20

I have a spark job written in scala. I use

spark-shell -i <file-name>

to run the job. I need to pass a command-line argument to the job. Right now, I invoke the script through a linux task, where I do

export INPUT_DATE=2015/04/27 

and use the environment variable option to access the value using:

System.getenv("INPUT_DATE")

Is there a better way to handle the command line arguments in Spark-shell?

Jeevs
  • 699
  • 2
  • 10
  • 19
  • 1
    why would you want to pass an argument in spark-shell?!? why don't you use the spark-submit script to run the job normally?? – eliasah Apr 29 '15 at 13:20
  • Still running 0.9.1in CDH 4.6. spark-submit not available yet. – Jeevs May 01 '15 at 03:55
  • 4
    Another reason why you'd want to do that is to avoid the hassle of building a project if you are only running a 2-line scala code. See my answer below as to how I solved this. – Amir Jun 19 '15 at 23:39

3 Answers3

43

My solution is use a customized key to define arguments instead of spark.driver.extraJavaOptions, in case someday you pass in a value that may interfere JVM's behavior.

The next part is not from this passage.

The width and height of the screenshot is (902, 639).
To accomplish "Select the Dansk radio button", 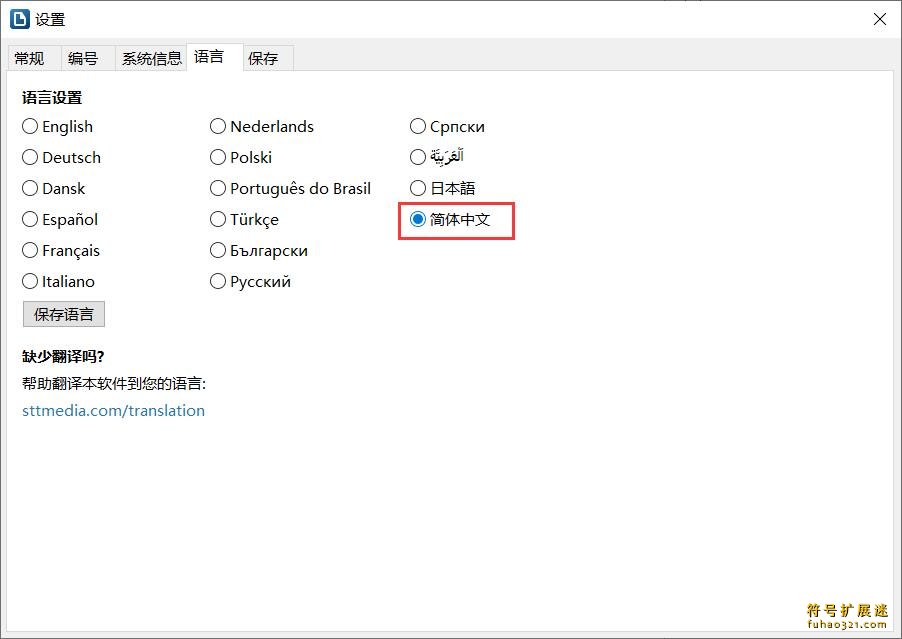I will coord(53,189).
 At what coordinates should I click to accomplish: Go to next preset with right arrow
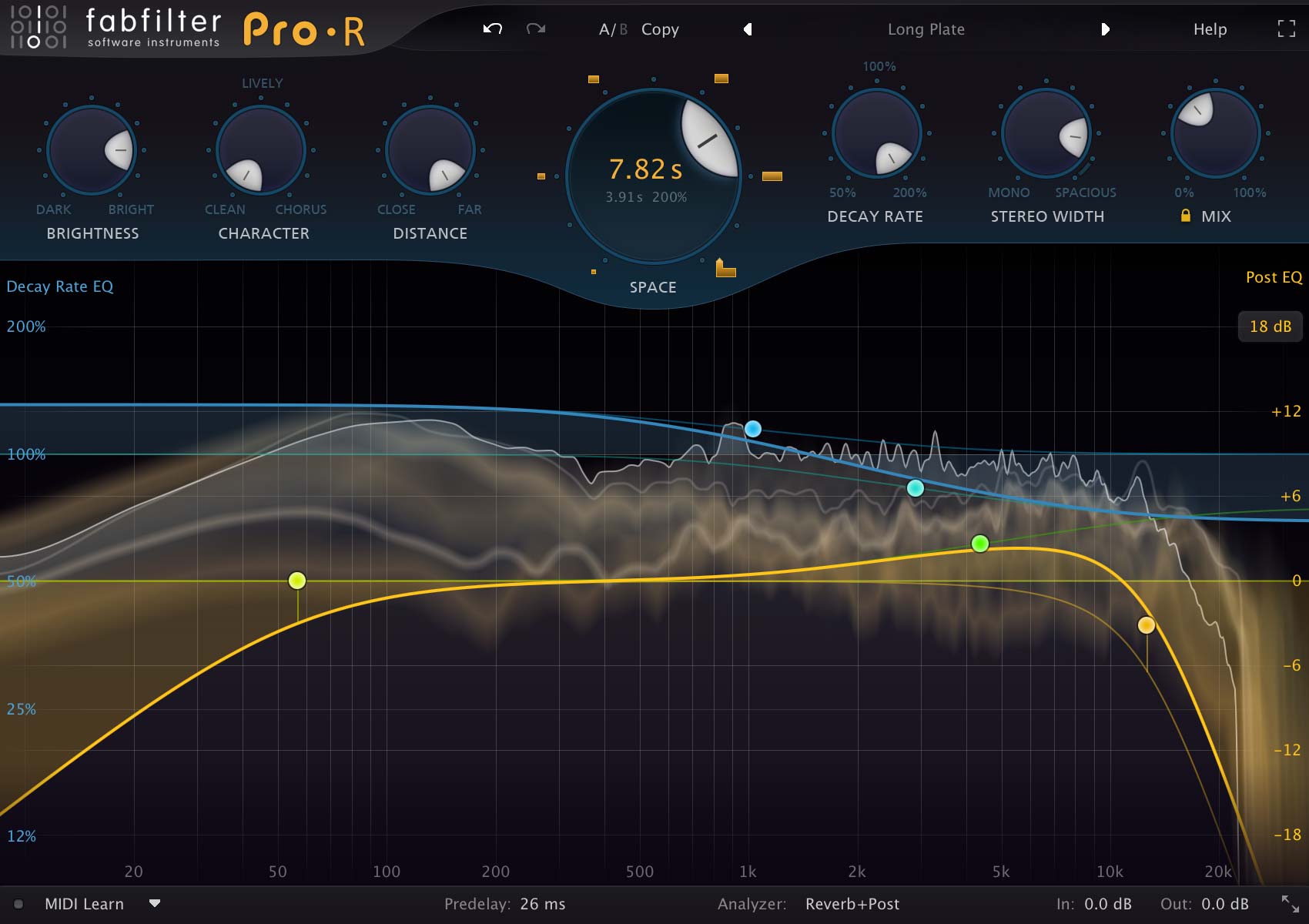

spark-shell -i your_script.scala --conf spark.driver.args="arg1 arg2 arg3"

You can access the arguments from within your scala code like this:

val args = sc.getConf.get("spark.driver.args").split("\\s+")
args: Array[String] = Array(arg1, arg2, arg3)
soulmachine
  • 3,917
  • 4
  • 46
  • 56
  • nice. slightly cleaner than `spark.driver.extraJavaOptions`. – Amir Nov 14 '16 at 20:01
  • 1
    Actually you can do something easier with -conf spark.driver.arg1 -conf spark.driver.arg2 it seems that all configs prefixed with spark.driver are passed to the driver – Rolintocour Jun 07 '19 at 12:46
23

Short answer:

spark-shell -i <(echo val theDate = $INPUT_DATE ; cat <file-name>)

Long answer:

This solution causes the following line to be added at the beginning of the file before passed to spark-submit:

val theDate = ...,

thereby defining a new variable. The way this is done (the <( ... ) syntax) is called process substitution. It is available in Bash. See this question for more on this, and for alternatives (e.g. mkFifo) for non-Bash environments.

Making this more systematic:

Put the code below in a script (e.g. spark-script.sh), and then you can simply use:

./spark-script.sh your_file.scala first_arg second_arg third_arg, and have an Array[String] called args with your arguments.

The file spark-script.sh:

scala_file=$1

shift 1

arguments=$@

#set +o posix  # to enable process substitution when not running on bash 

spark-shell  --master yarn --deploy-mode client \
         --queue default \
        --driver-memory 2G --executor-memory 4G \
        --num-executors 10 \
        -i <(echo 'val args = "'$arguments'".split("\\s+")' ; cat $scala_file)
Community
  • 1
  • 1
Amir
  • 888
  • 9
  • 18
  • is there a better way to do it? can I pass the arguments like: spark-shell -i script.scala args1 args2; so that in the scala file, i can retrieve the argument like args(1), args(2). this is a scala solution from http://alvinalexander.com/scala/scala-shell-script-command-line-arguments-args. however, it doesn't work in spark-shell. do you have any suggestions? – HappyCoding Jan 13 '16 at 02:20
9

I use the extraJavaOptions when I have a scala script which is too simple to go through the build process but I still need to pass arguments to it. It's not beautiful, but it works and you can quickly pass multiple arguments:

spark-shell -i your_script.scala --conf spark.driver.extraJavaOptions="-Darg1,arg2,arg3"

Note that -D does not belong to the arguments, which are arg1, arg2, and arg3. You can then access the arguments from within your scala code like this:

val sconf = new SparkConf()

// load string
val paramsString = sconf.get("spark.driver.extraJavaOptions")

// cut off `-D`
val paramsSlice = paramsString.slice(2,paramsString.length)

// split the string with `,` as delimiter and save the result to an array
val paramsArray = paramsSlice.split(",")

// access parameters
val arg1 = paramsArray(0)
Nico
  • 151
  • 2
  • 6